Je ne te parle même pas de l’embauche à tarif réduit. L’un des hebdos du « groupe », puisqu’on doit se considérer comme un groupe aujourd’hui, souffrait d’un manque chronique de plumes suite à son intégration dans le groupe. Le rythme de l’hebdo est le plus dur à soutenir en presse, et les deux journalistes restaient jusqu’à des heures indues pour boucler sans trop de retard un hebdo (par semaine) et un mensuel (par mois). Plutôt que d’embaucher un journaliste confirmé bien ancré dans son secteur, et donc productif immédiatement, tu as préféré embaucher un jeune, forcément à moindre coût, qu’il a fallu former pendant trois mois. Tu parles que cette rédac avait le temps de former un journaliste au secteur très spécialisé qu’elle couvre ! Elle avait surtout besoin qu’on l’aide à pondre des signes à un rythme soutenu. Ce jeune, très bon journaliste au demeurant, avait dès le début annoncé qu’il ne resterait pas car il veut déménager en province. Tout est donc à refaire pour cette rédaction.

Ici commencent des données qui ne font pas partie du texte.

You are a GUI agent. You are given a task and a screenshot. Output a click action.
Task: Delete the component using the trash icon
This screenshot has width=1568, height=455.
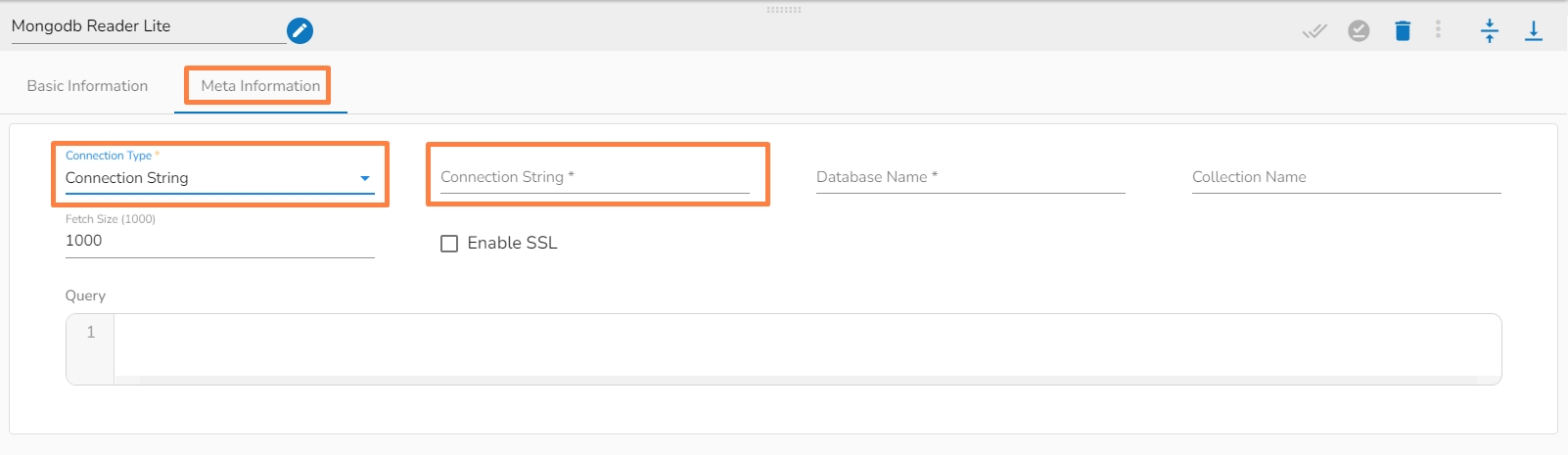click(1403, 31)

Je ne te parle même pas de ton avarice au quotidien : négocier pendant trois mois le remboursement de mes repas au Ghana sous le prétexte que j’avais mes tickets resto (dans un pays anglophone) ; oublier de faire quelques menus travaux pour remettre de la moquette au sol dans la rédaction, ce qui nous éviterait d’avoir du ciment sur les chaussures au quotidien ; faire traîner l’achat de stores jusqu’à l’automne (quand il y a moins de soleil) alors qu’une maquettiste a été obligée de mettre un carton autour de son écran, puis rentrer la tête dans le carton, pour avoir une vision correcte de son écran. Sous la pression de tous, tu as fini par craquer et acheter des ventilateurs. Sauf à ton assistante, à qui tu as répondu qu’elle n’en avait pas besoin et qu’elle devait ouvrir la fenêtre.

Même moi qui suis contre cette vision caricaturale qu'ont beaucoup d'employés du patronariat -j'ai suffisamment de copains qui se battent pour monter leur boite, je ne peux m'empêcher de rire tellement c'en est caricatural. De toute manière, s’il n’y a plus de rire, il n’y a plus rien.

Non, là je te parle de ce que j’ai appris ce mercredi. Tu veux encore réduire les coûts, mais attention, en ménageant la chèvre (les banquiers) et le chou (nous ?), comme à ton habitude. Au lieu de virer un chef de pub totalement inefficace et figé dans des méthodes de travail d’avant-guerre, proprement avec indemnités et tout le tralala, tu préfères rogner sur divers petits coûts à droite et à gauche pour remettre un magazine dans une situation stable. Face à des banquiers qui te mettent la pression (ce titre-là n’est pas rentable cher monsieur… vous reprendrez bien une tasse de thé ?). Tu ne peux pas prendre cette décision qui aurait le désavantage de ne pas présenter de diminution de coûts immédiatement. C’est du moyen terme, ça ne paye pas dans l'immédiat.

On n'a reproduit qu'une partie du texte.